The US programme, codenamed 'Iron Balance', was hidden from legislators
and the public when Congress curbed the official schooling of
Indonesia's army after a massacre in 1991. Principal among the units
that continued to be trained was the Kopassus -- an elite force with a
bloody history -- which was more rigorously trained by the US than any
other Indonesian unit, according to Pentagon documents passed to The
Observer last week. Kopassus was built up with American expertise
despite US awareness of its role in the genocide of about 200,000 people
in the years after the invasion of East Timor in 1975, and in a string
of massacres and disappearances since the bloodbath. Amnesty
International describes Kopassus as 'responsible for some of the worst
human rights violations in Indonesia's history'.

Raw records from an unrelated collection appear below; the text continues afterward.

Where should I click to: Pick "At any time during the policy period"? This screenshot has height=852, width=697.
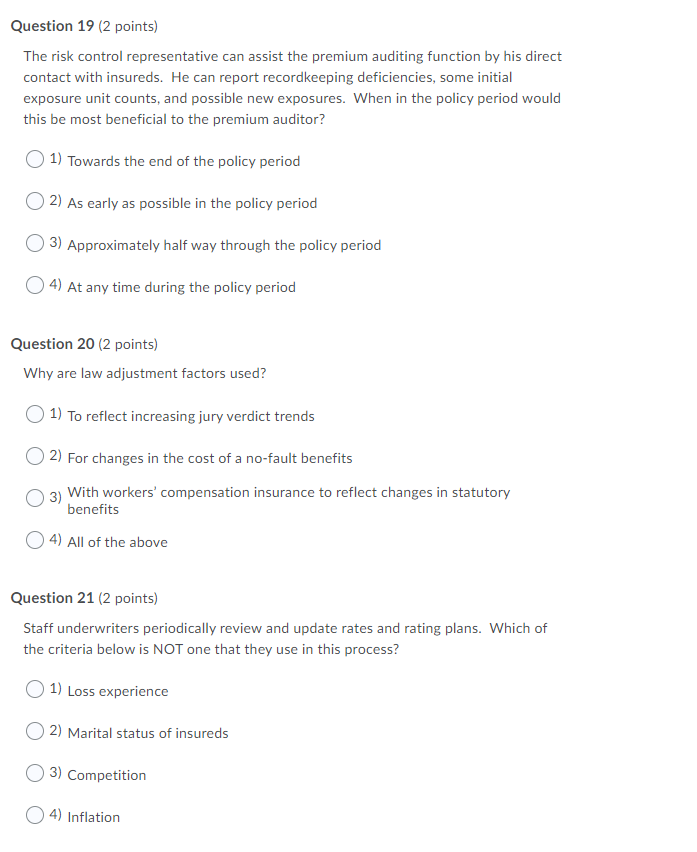point(33,286)
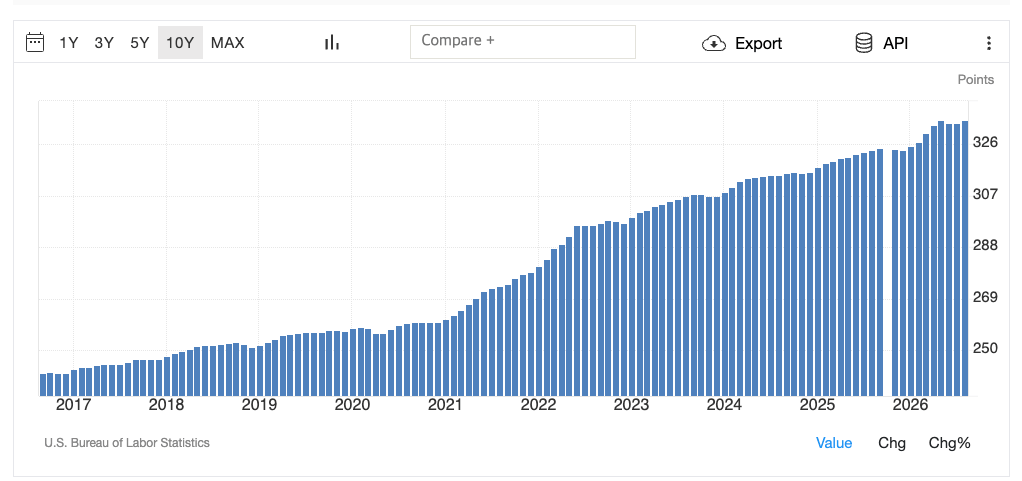
Task: Select the 3Y time range
Action: (104, 43)
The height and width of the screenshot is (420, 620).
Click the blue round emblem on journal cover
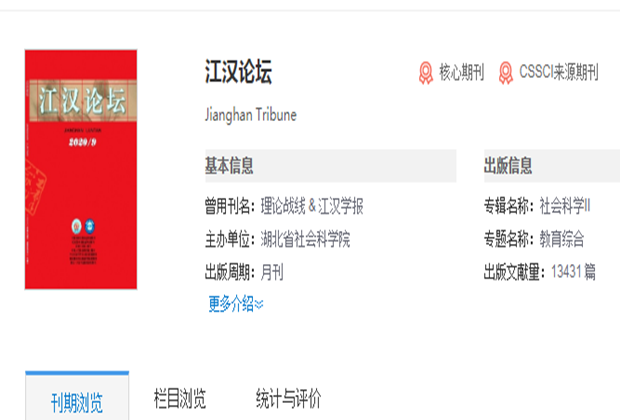click(89, 225)
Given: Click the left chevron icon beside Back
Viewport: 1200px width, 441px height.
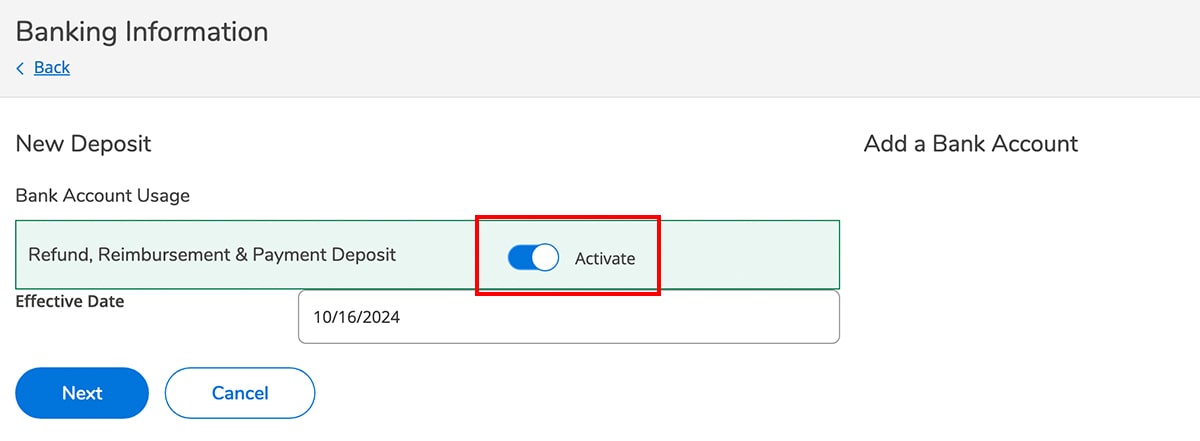Looking at the screenshot, I should tap(20, 68).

The Pentagon documents -- obtained by the US-based East Timor Action
Network and Illinois congressman Lane Evans -- detail every exercise in
the covert training programme, conducted under a Pentagon project called
JCET (Joint Combined Education and Training). They show the training was
in military expertise that could only be used internally against
civilians, such as urban guerrilla warfare, surveillance,
counter-intelligence, sniper marksmanship and 'psychological operations'.
Specific commanders trained under the US programme have been tied to the
current violence and to some of the worst massacres of the past 20
years, including the slaughter at Kraras in 1983 and at Santa Cruz in
1991. The US-trained commanders include the son-in-law of the late
dictator General Suharto, Prabowo Subianto, and his mentor, General Kiki
Syahnakri -- the man appointed last week by the so-called 'reform'
government as commissioner for martial law in East Timor.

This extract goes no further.